McNair, Mason reunite in Baltimore

OWINGS MILLS -- With a wink, a nod or some other telling body language, Steve McNair and Derrick Mason have often communicated effectively on the football field without speaking. It's the series of non-verbal cues that a veteran quarterback is capable of exchanging with a wide receiver when they've shared a huddle for several years.

Now that the Baltimore Ravens have officially traded a fourth-round draft pick to the Tennessee Titans for McNair and signed him to a five-year contract that includes an $11 million signing bonus, it reunites the quarterback with his former go-to receiver.

In eight seasons playing with McNair, Mason caught more touchdown passes (29) than the three-time Pro Bowl quarterback had thrown to any other target.

"I think when you play with a quarterback for so long in certain situations in games you know and he knows what the other person is going to do," said Mason, who signed with Baltimore last year. "That's what we had for eight years is that repetition and confidence where you run certain routes against certain defenses and certain players. We have that down and I think it will be good for us."

____

TASK GOAL.
Carry on the article about Steve McNair and Derrick Mason reuniting in Baltimore, starting after its last paragraph. The listing that follows comes from a different source than the article.

SUPPLIED INFORMATION.
____

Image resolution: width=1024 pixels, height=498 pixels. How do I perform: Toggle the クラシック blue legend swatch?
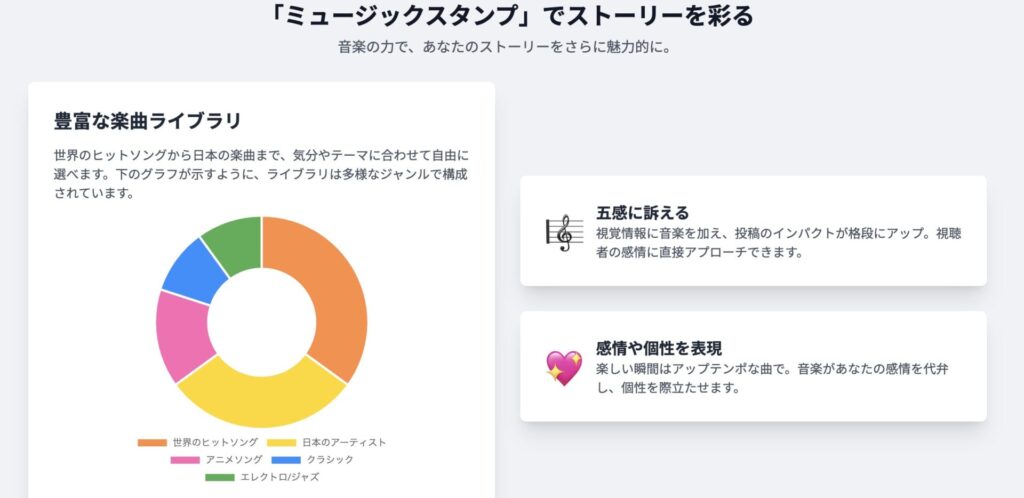[286, 460]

____

OUTPUT.
Mason made the Pro Bowl twice while playing with McNair, catching 453 career passes. In their final season playing together in Tennessee in 2004, Mason registered 96 receptions to lead all NFL wide receivers and produced seven touchdowns.

"I think once you have that chemistry and once you have that mindset with another guy, I don't think that changes," McNair said. "I don't think it diminishes over a couple years time. I think me and Derrick will hit it off fine, but, as a quarterback, you want to make the other guys better, too."

In Baltimore, McNair will be able to hand the football off to running backs Jamal Lewis and Mike Anderson as well as throw downfield to receivers Mark Clayton and Mason along with former Pro Bowl tight end Todd Heap.

And partly because McNair and Mason are longtime friends, offensive coordinator Jim Fassel is confident that the 2003 NFL Co-Most Valuable Player will make a smooth transition into the Ravens' offense.

"That makes it easier," Fassel said. "They can talk and Derrick can be a friend to him. This can sometimes be such a cold, hard business. You want to look at a friendly face and go to dinner and talk."

During Mason's final four seasons in Nashville, Tenn., he became the first player in Titans history to produce four consecutive 1,000-yard receiving campaigns with 1,128 in 2001, 1,012 in 2002, 1,303 in 2003 and 1,168 in 2004.

"I think once Steve gets that route tree down, it's like riding a bike," Mason said. "All of a sudden you switch teams and I don't think you lose anything. .. To play with a guy who knows what you've been through and knows what kind of person you are, it's always good to have that kind of person getting you the ball."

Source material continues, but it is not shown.